Schon wieder erhitzt ein dramatischer Fall die Gemüter: Eine junge Frau wurde auf der Großen Freiheit vergewaltigt. Die schreckliche Tat ist eine von vielen in der Hansestadt. Wie gefährlich ist es hier für Frauen?

Die gute Nachricht zuerst: Die Zahl der sexuellen Übergriffe in Hamburg ist seit Jahren leicht rückläufig. Laut Polizeilicher Kriminalstatistik kam es in Hamburg im vergangenen Jahr insgesamt zu 1321 Straftaten gegen die sexuelle Selbstbestimmung. 2006 waren es noch 1501.

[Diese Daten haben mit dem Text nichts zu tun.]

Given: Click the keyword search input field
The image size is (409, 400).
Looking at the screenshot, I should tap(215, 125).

Die Anzahl der Vergewaltigungen und sexuellen Nötigungen wird in der Kriminalstatistik gesondert aufgeführt. Demnach wurden vergangenes Jahr 145 Übergriffe in Hamburg registriert – 117 vollendete (80,7 Prozent) und 28 versuchte (19,3 Prozent) Vergewaltigungen. 2006 waren es 279 Fälle.

Zwei Drittel der Taten des vergangenen Jahres konnte die Polizei aufklären. Sie ermittelte 99 Tatverdächtige. Fast jeder zweite (45,5 Prozent) war kein deutscher Staatsbürger, der Anteil stieg zuletzt leicht an. Insgesamt ist knapp jeder sechste Hamburger Ausländer.

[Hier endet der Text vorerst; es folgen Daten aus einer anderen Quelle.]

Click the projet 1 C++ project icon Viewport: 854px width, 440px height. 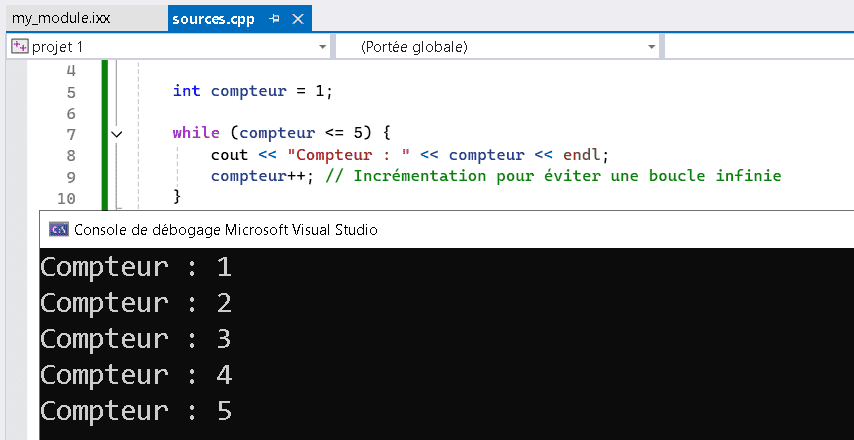point(20,47)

Seit Januar 2016 werden erstmals Asylbewerber gesondert erfasst. Sie machen 2,8 Prozent der Bevölkerung aus, bestehen aber größtenteils aus jungen Männern. Laut einer parlamentarischen Anfrage der CDU wurden von Januar bis Oktober insgesamt 659 Verdächtige bei Straftaten gegen die sexuelle Selbstbestimmung ermittelt, davon 39 Flüchtlinge (rund sechs Prozent). Bei den schweren Sex-Taten Vergewaltigung und Nötigung steigt der Anteil der Flüchtlinge (10) unter den Verdächtigen (84 insgesamt) auf rund zwölf Prozent.

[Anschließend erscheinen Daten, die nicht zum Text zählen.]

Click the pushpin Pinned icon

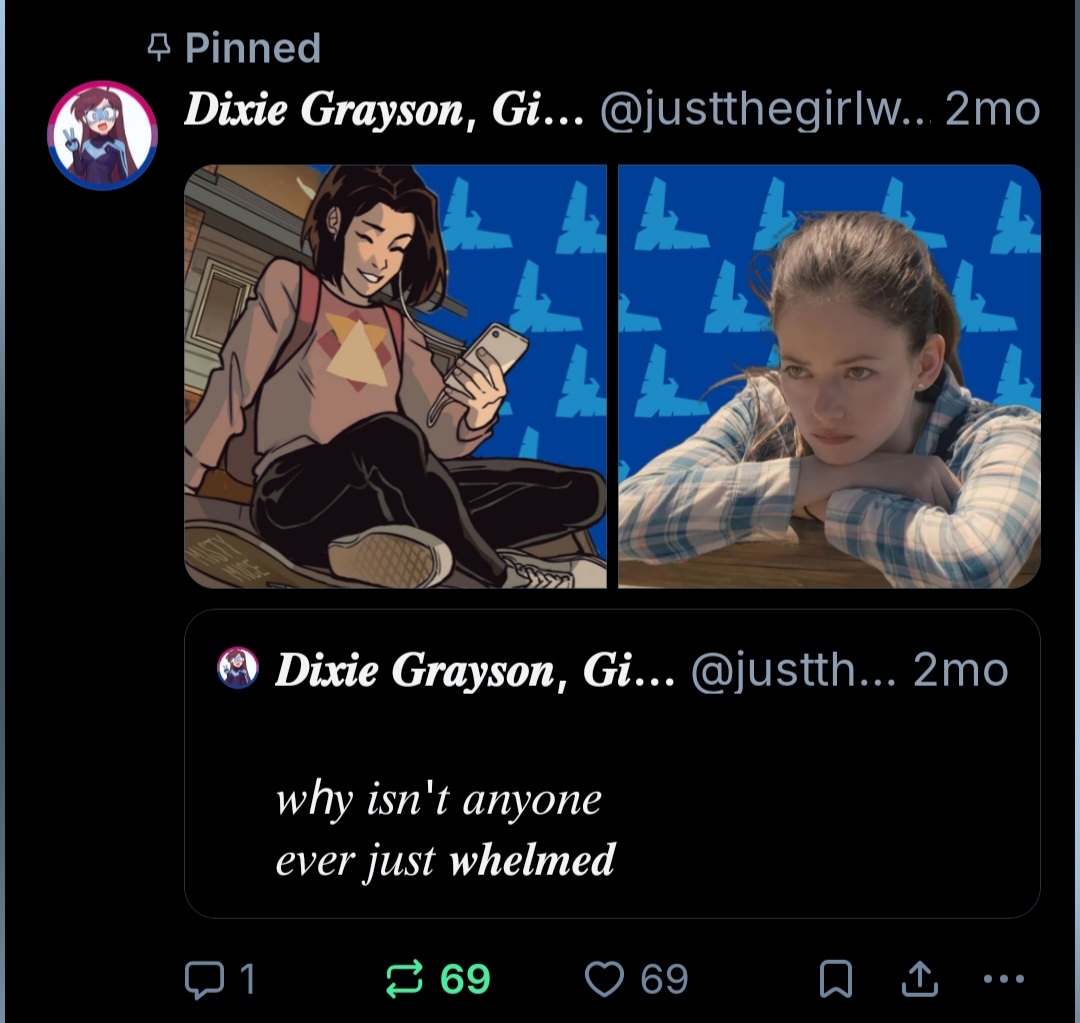point(155,48)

Innenminister Thomas de Maizière (CDU) fordert schon lange eine schärfere Abschiebepraxis seit den Silvesterübergriffen vor allem von Marokkanern und Tunesiern. Doch das scheitert immer wieder, auch in Hamburg. Ein Grund ist, dass die Herkunftsstaaten sich querstellen und nicht bereit sind, ihre Bürger wieder aufzunehmen. Häufig fehlen wichtige Papiere aus den Herkunftsländern. Erfahrungsgemäß tun sich die sogenannten Maghreb-Staaten (Marokko, Tunesien, Algerien) äußerst schwer damit, die Papiere auszustellen. Zwar bessert sich die Situation langsam, doch häufig verweigern die Länder die Rücknahme.